Ciello is now in a position where he has to admit everything, and can no longer shield his partners. His best friend in the unit is Gus Levy (played by Jerry Orbach). Gus is the toughest member of the team and warmest character in the film. Gus has no internal conflicts about what he's done in SIU, and has always favored real police work over shady practices anyway. While other members of the team take the news of Ciello's defection with surprising calm, resignation, or fear, Gus reacts with anger. Anger at Ciello turning in his friends, anger at the prosecutors who relish busting cops while making names for themselves, and anger at an unforgiving system that punishes the least culpable with the most force. In defense of Ciello, some lawyers are troubled by the hypocrisy of their position, of feigning shock when they learn that Ciello was less than truthful after they'd used his information to leverage their own career. "We used him," they admit, in a private meeting that will determine Ciello's fate in the eyes of the law. 
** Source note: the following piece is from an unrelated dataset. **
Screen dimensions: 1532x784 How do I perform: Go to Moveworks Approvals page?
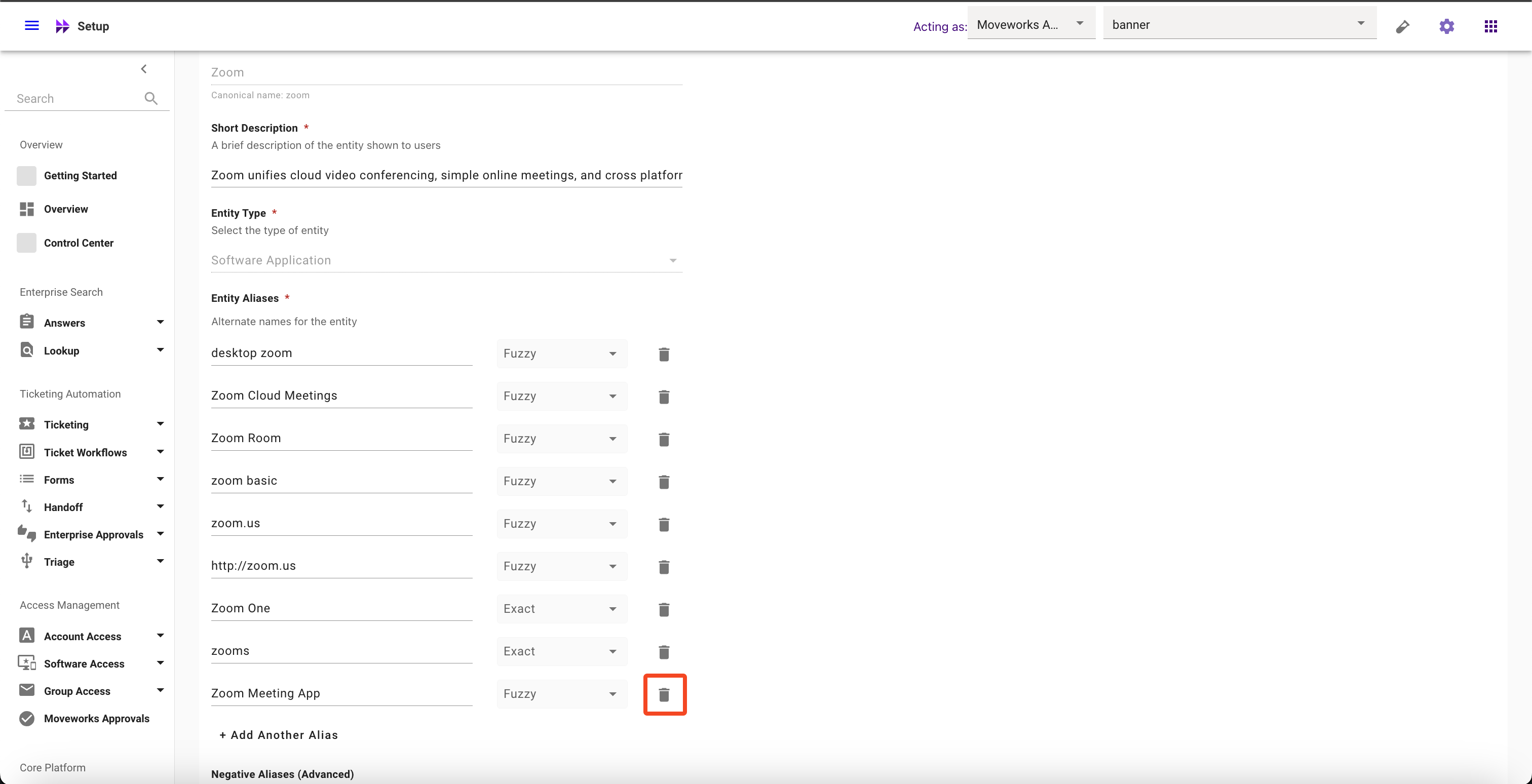point(96,719)
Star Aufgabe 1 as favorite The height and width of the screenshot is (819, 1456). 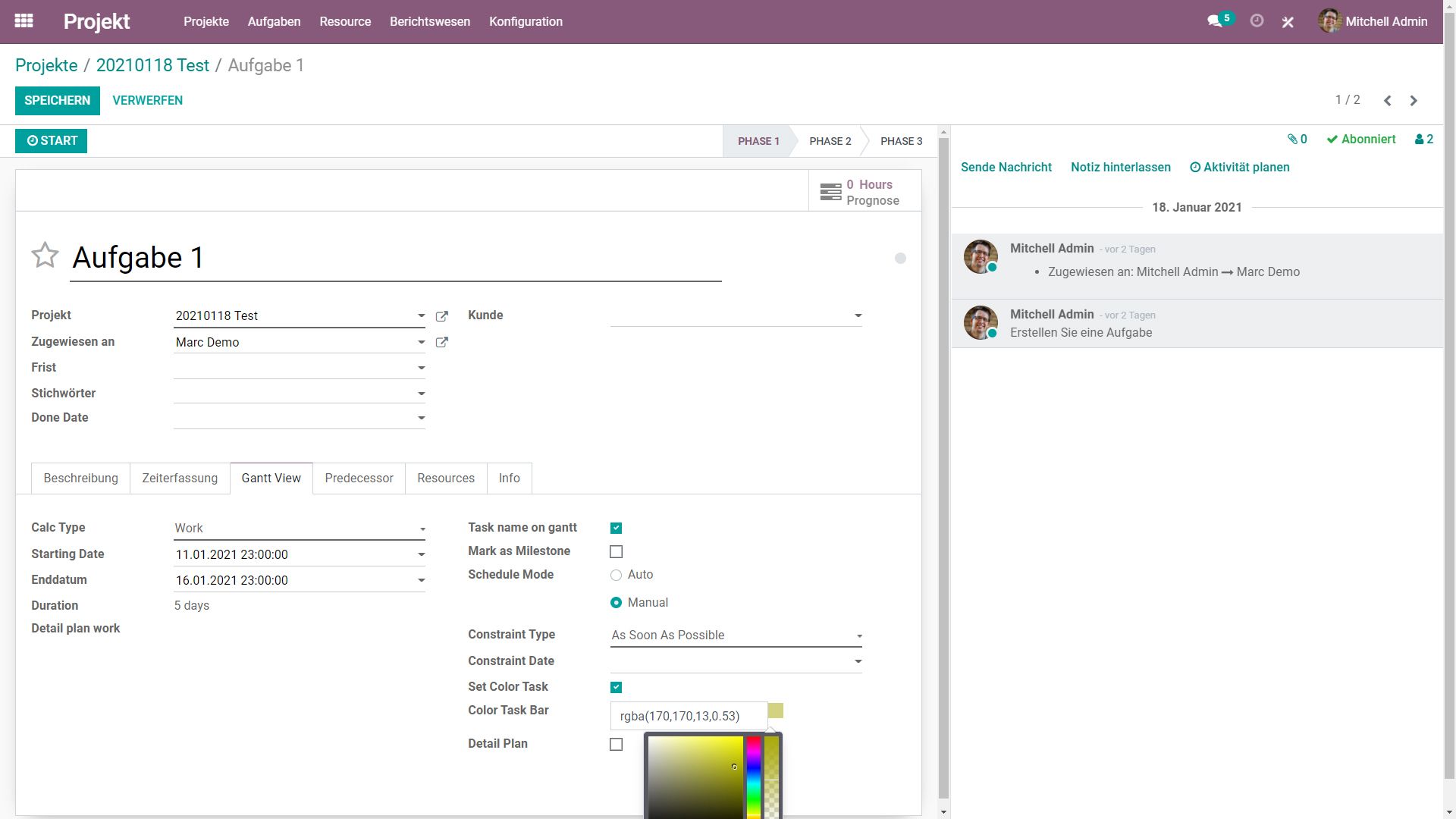[45, 256]
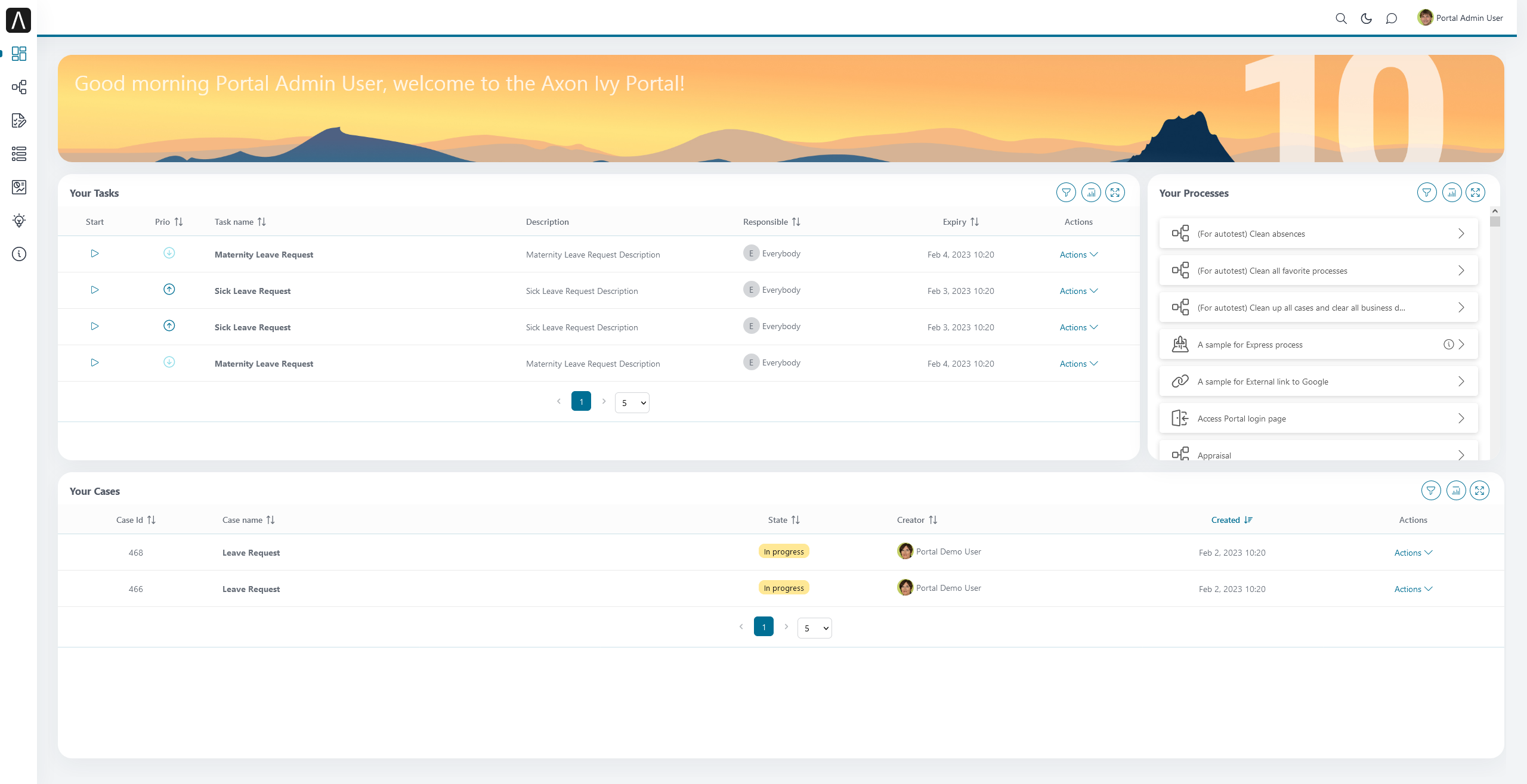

By the end of the film Ciello is a dead man walking. Having escaped the harshest of penalties for his crimes, he has to carry with him the knowledge that most who trusted him are now dead (often by their own hand) or in prison. As one of his now-indicted partners reflects, "This ain't ever gonna be alright." In trying to absolve himself of his guilt and return to the side of the angels, Danny Ciello will always live under a cloud of suspicion and hatred in the eyes of those he loved most.

Is Danny Ciello a hero or a rat? Part of the reason why Prince of the City is so powerful is that director Sidney Lumet never places any judgement on Ciello, admitting in an interview, "I never knew how I felt about him." By allowing us to come in with our own biases and preconceptions, the story is able to say so much about the moral ambiguities that drive some to crime, others to hypocrisy, and the rest to dwell somewhere in between.

Ironically, the greatness of Lumet's earlier film Serpico (1973) is that Al Pacino's Frank Serpico (real-life NYPD detective from 1959-1971) is literally the only honest cop in New York—it's a film that can be enjoyed by people who love the police as well as people who hate the police because Serpico is the ideal of what peace officers could and should represent in US society and never do. Prince of the City's Treat Williams's whistleblower is literally the anti-Serpico, unraveling over the course of the film not by what others have tried to do to him but by what he's already done to himself. Robert Leuci acted as an advisor to Lumet and Williams while they were rehearsing for the film, and by allowing Ciello's character to be all the conflicting traits that Robert Leuci was in real-life it's an authentic portrait of a man trying to forgive himself for deeds he can't undo.

Prince of the City was panned when it was released in 1981, dismissed as an overlong (2hrs 47mins) police procedural with a flat "ripped from the headlines" back story. Thankfully we can now enjoy it for the amazing epic drama that it is, perhaps the most ambitious offering from one of America's greatest filmmakers.